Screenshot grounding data
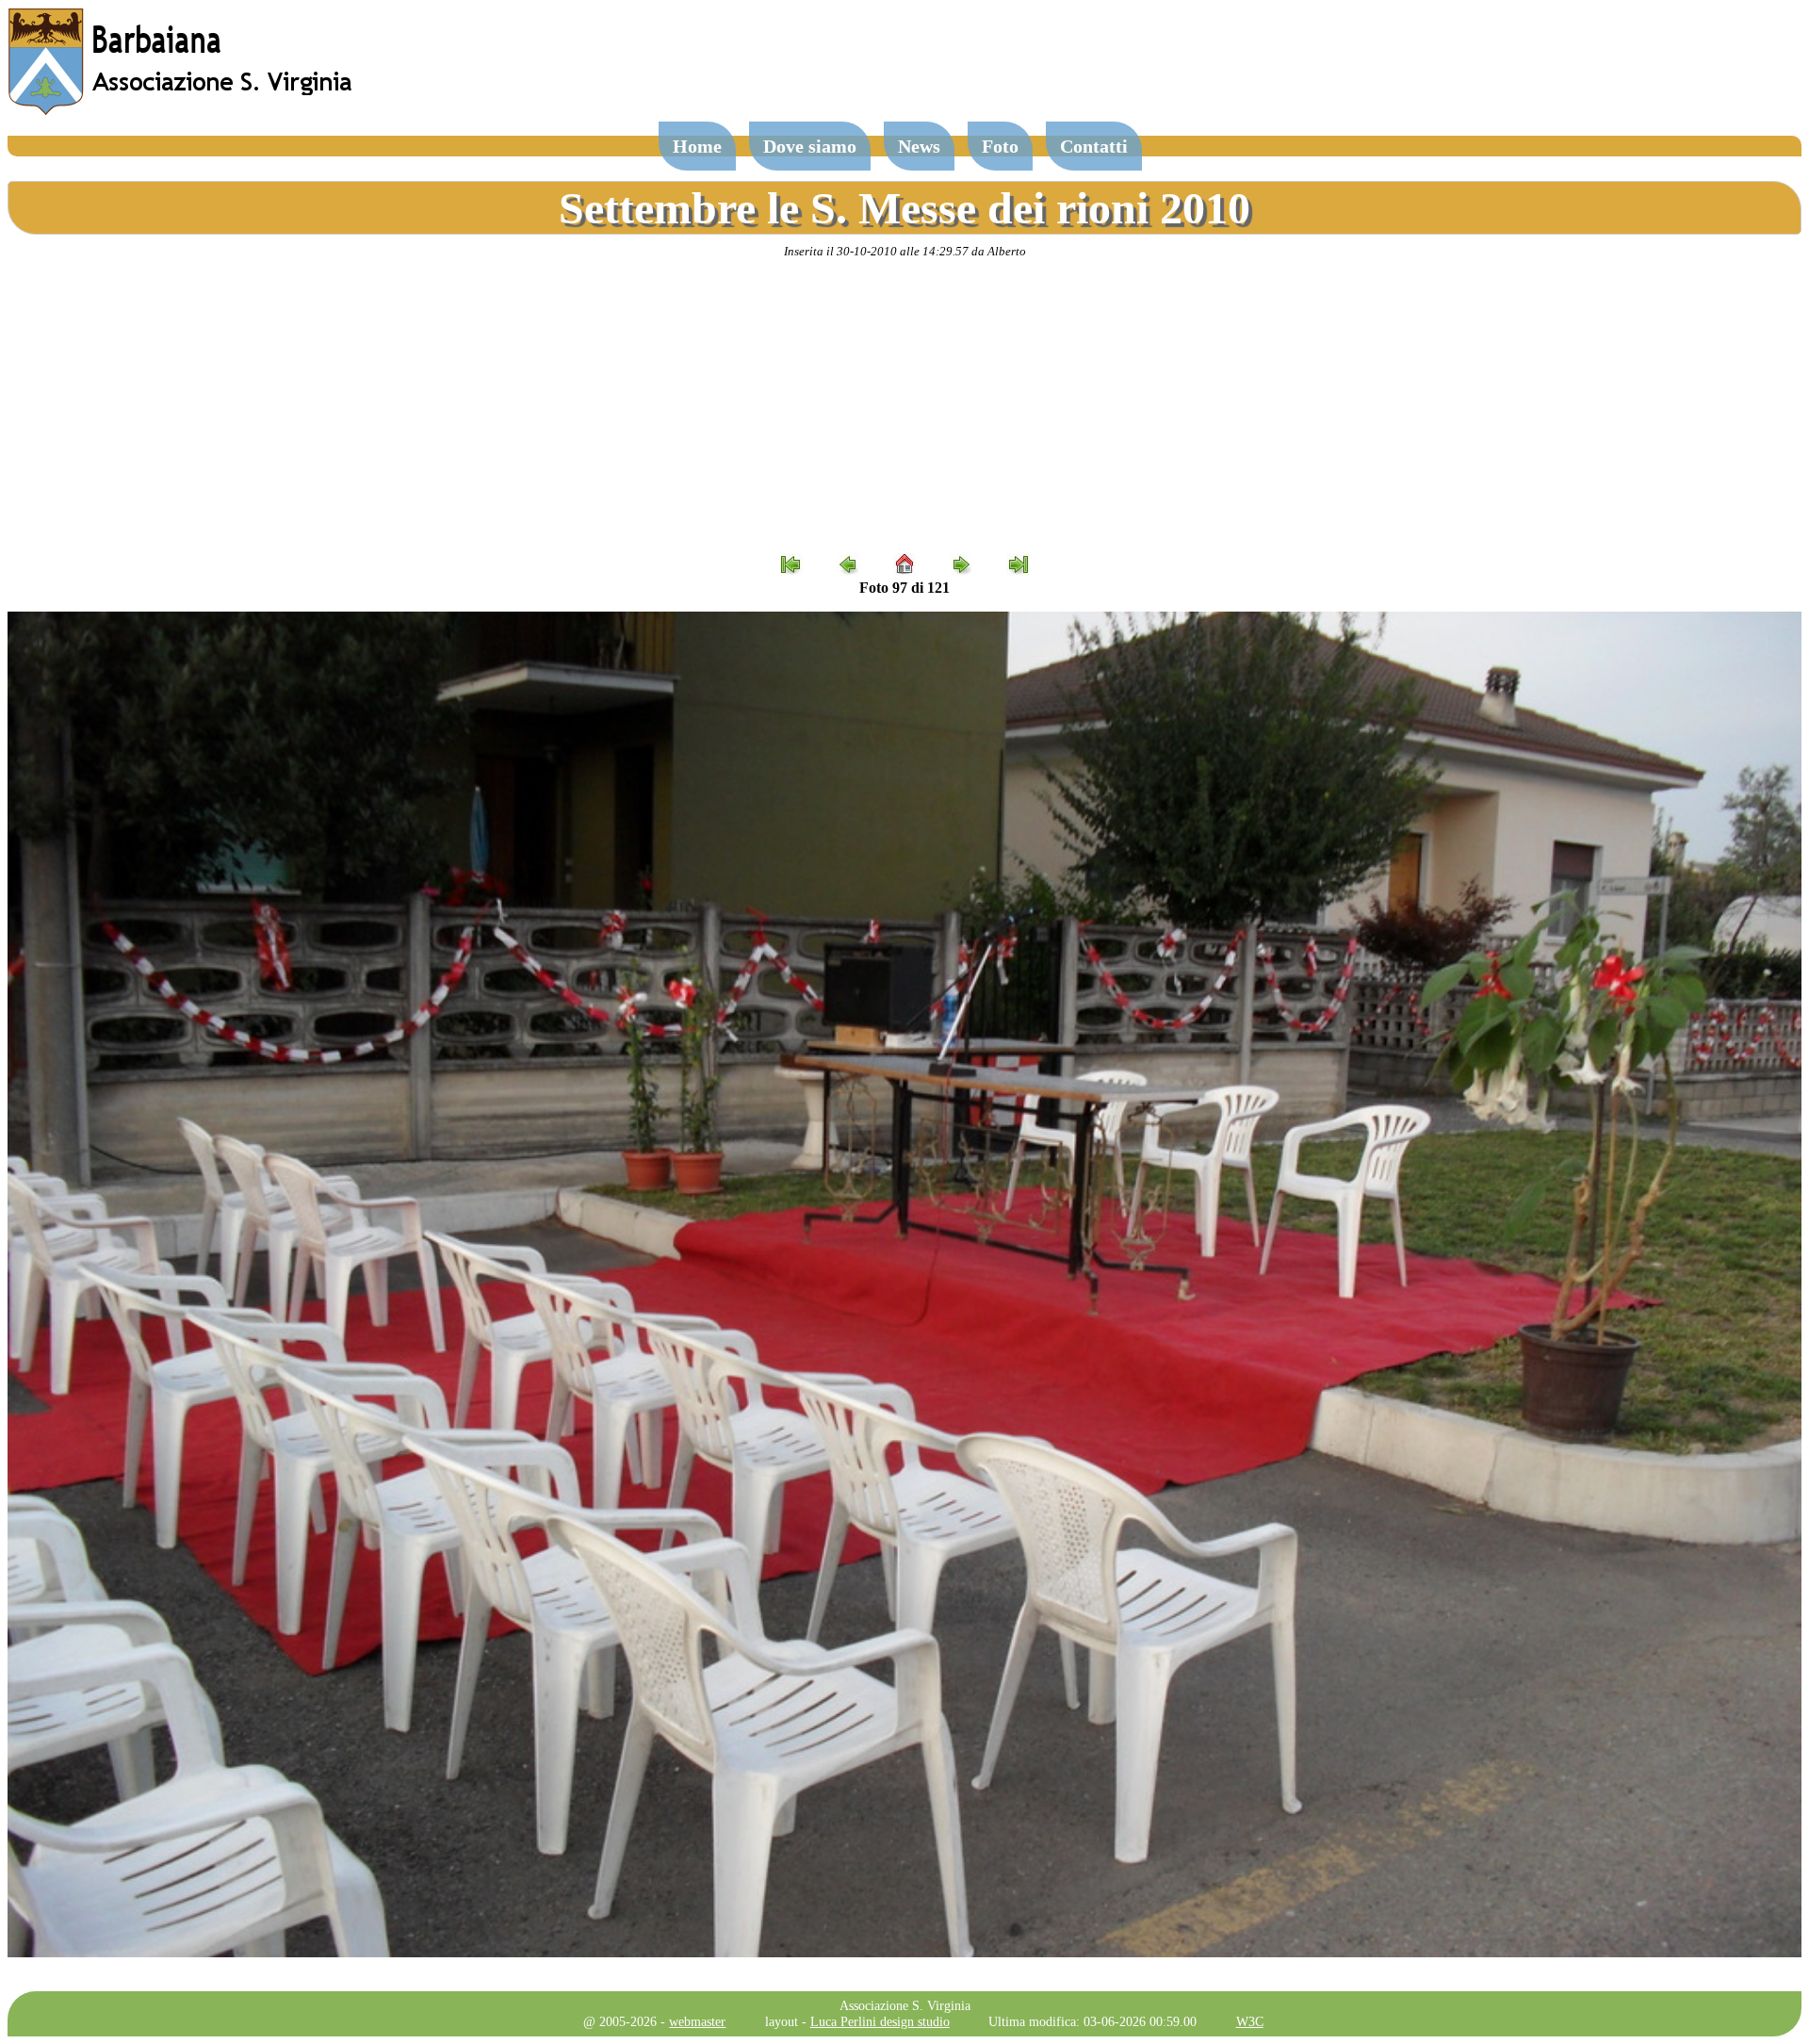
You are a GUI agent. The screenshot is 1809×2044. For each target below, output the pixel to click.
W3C (1249, 2021)
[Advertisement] (904, 406)
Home (697, 146)
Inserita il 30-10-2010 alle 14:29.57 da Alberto (905, 251)
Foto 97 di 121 (904, 588)
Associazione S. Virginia (904, 2005)
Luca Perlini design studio (880, 2021)
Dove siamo (809, 146)
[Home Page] (182, 111)
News (919, 146)
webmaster (697, 2021)
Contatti (1094, 146)
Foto (1000, 146)
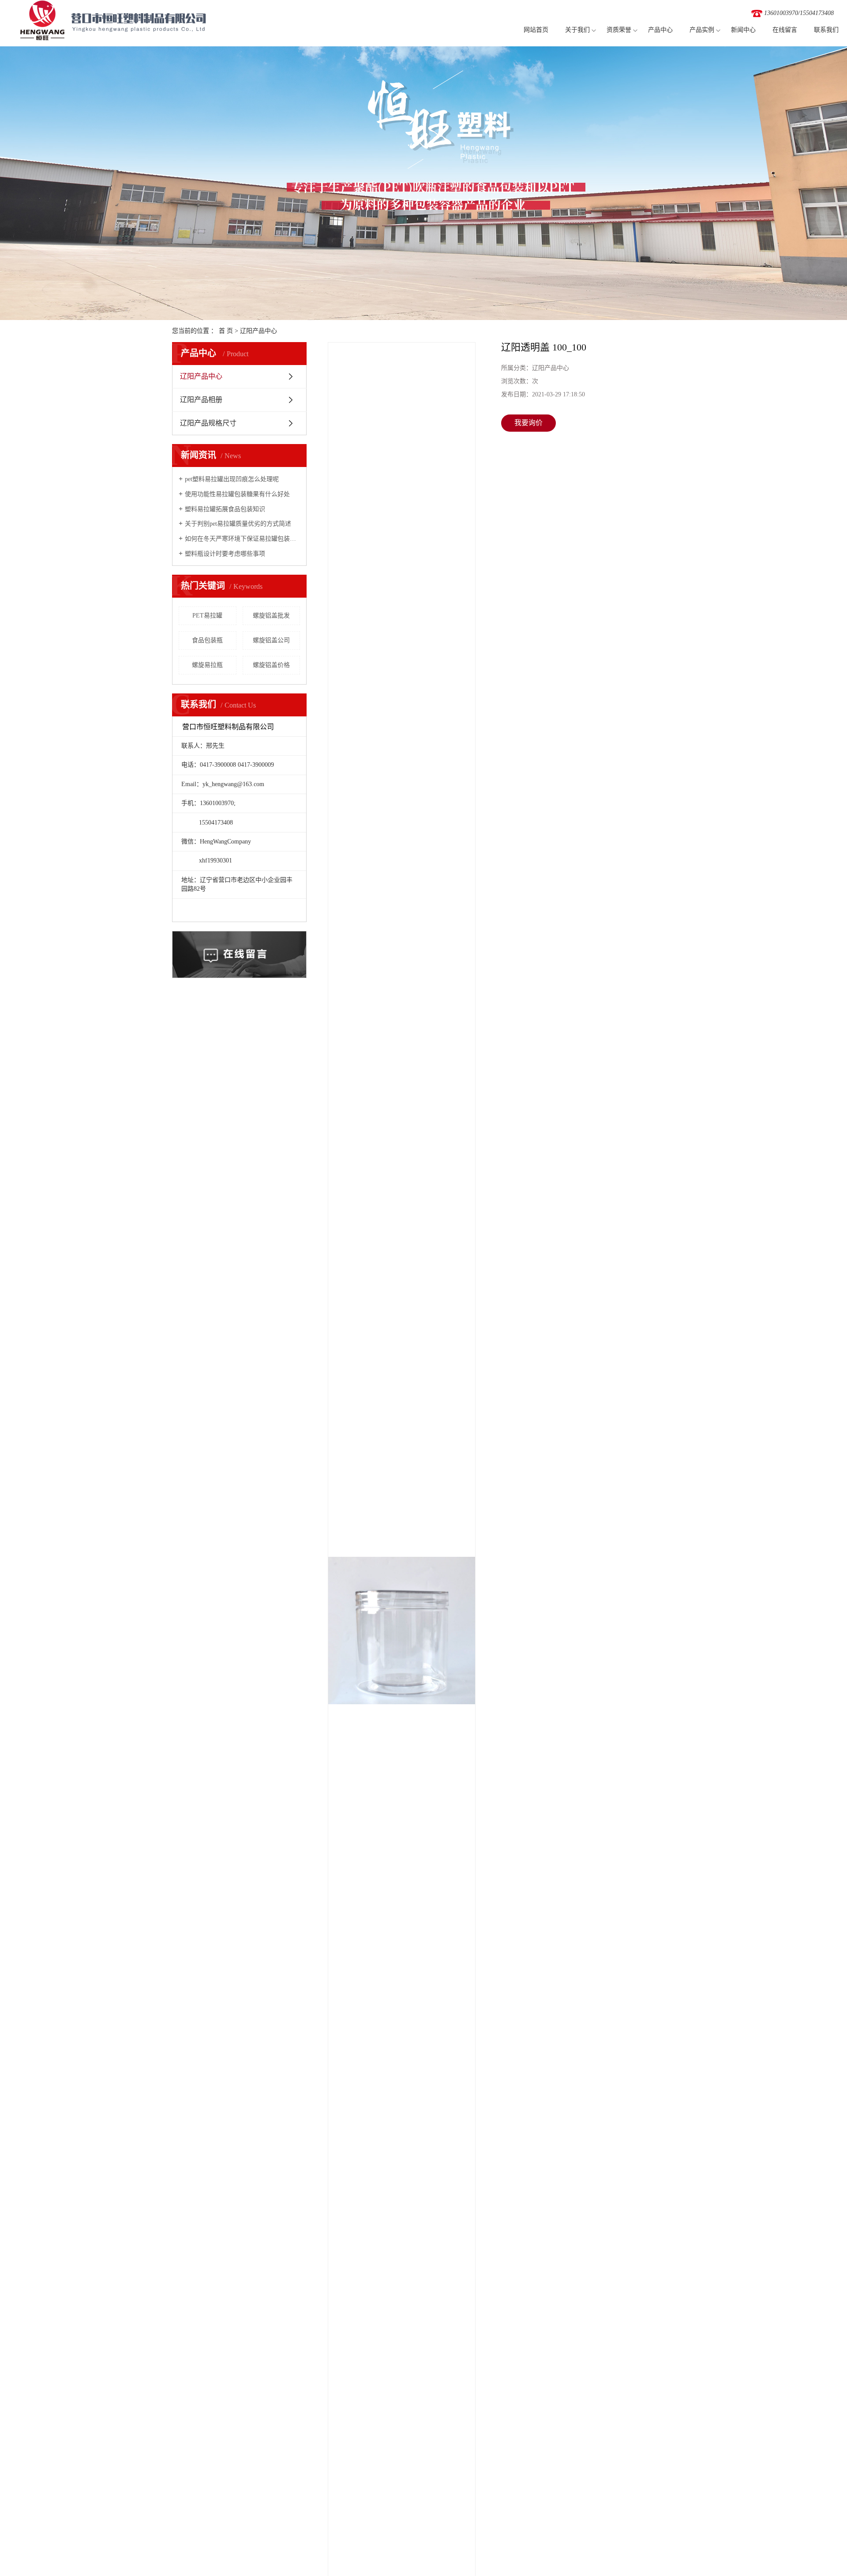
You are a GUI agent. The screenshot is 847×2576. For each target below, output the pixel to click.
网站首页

**Your goal**
Where a line of the data includes the string "output", list that line.

**Answer below**
You are a GUI agent. The screenshot is 1809×2044. For each target below, output the pixel to click.
You are a GUI agent. The screenshot is 847×2576. For each target below, output the pixel to click.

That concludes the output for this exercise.